The communication happens in some steps of phases, and it is called the communication process. It is a dynamic process, and it takes into account both the sender and the receiver. The time frame in which the message should be conveyed and interpreted is also an essential criterion for the successful communication. Seven essential elements are there in a complete communication process which are described as below: 

  1. The conceptualization of the idea by the sender 

The person who initiates the conversation is called as the sender or the communicator. The communicator conceptualises the idea of the communication which he/she wants to convey to another person or a particular group of people. This is the first stage of the communication process. 

  1. Encoding of the message 

The message which the sender wants to give to the receiver is encoded by the sender once he/she conceptualize it.
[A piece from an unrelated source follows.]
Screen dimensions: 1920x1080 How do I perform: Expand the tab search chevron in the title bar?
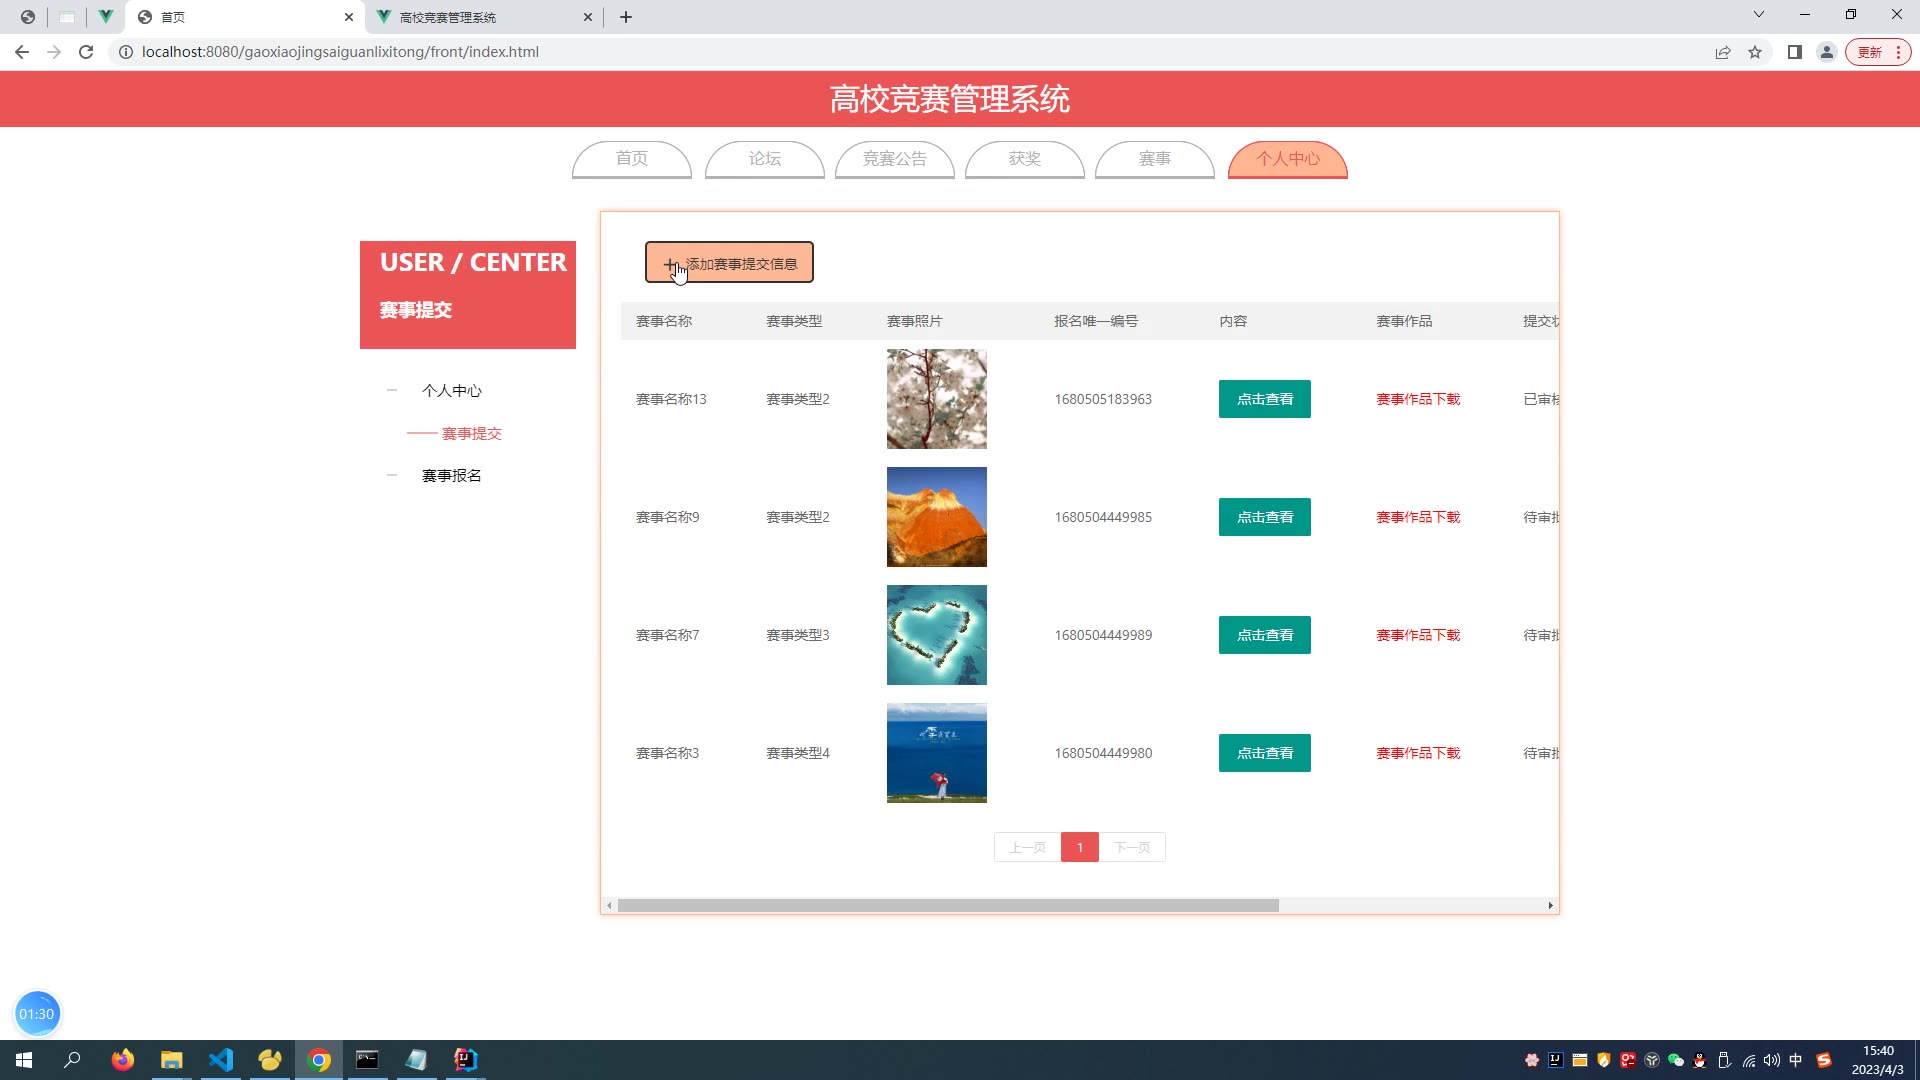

Encoding means the sender uses the suitable verbal or non-verbal techniques for examples words, tone, gestures, signs and symbols etc. to translate the intended message so that the receiver can understand it. There are various factors which affect the success of the word and that are the communication skill of the communicator, the background, the knowledge and the competencies of the sender. 

  1. The message 

With the help of the encoding process, the sender gets the message he/she wants to send to the other person. The message can be in any form such as in the written form, oral form, or the nonverbal clues and gestures, silence, individual sounds, sound patterns, and sighs etc. The message can be in any form which can trigger the attention and response of the person at the receiver end. 

  1. Communication channel or the medium of communication 

The communication channel or the communication medium is also an essential element of the whole communication process. The sender has to select the most appropriate medium for communicating the message so that it goes to the receipt as it is without any deflection or change. The medium should be chosen very carefully so that the recipient interprets the message correctly and efficiently. The interpersonal relationship between the participants also plays a significant role in deciding the medium of the communication. Commonly uses communication channels include sounds, words, oral, gestures and the virtual mediums. 

  1. The receiver 

The receiver or the recipient is the person for whom the message is targeted to. The receiver has to understand and interpret the meaning of the message in a best possible manner only then the communication process can say to be effective and complete. There are many factors which help the receiver to understand the message which is like his/her knowledge about the subject in conversation, trust on the sender, interpersonal relation with the sender, and experience etc. 

  1. Decoding of the message 

In the decoding stage, the receiver interprets the meaning of the message. Then communication process can only be completed if the receiver understands the meaning in the same way the sender has intended it. 

  1. The feedback in the end 

This is the final step of any communication process, and this ensures the correct interpretation of the message by the recipient. The sender can know the efficacy of his/her message if the receiver gives proper feedback. The receiver can respond to the form of a verbal or non-verbal method.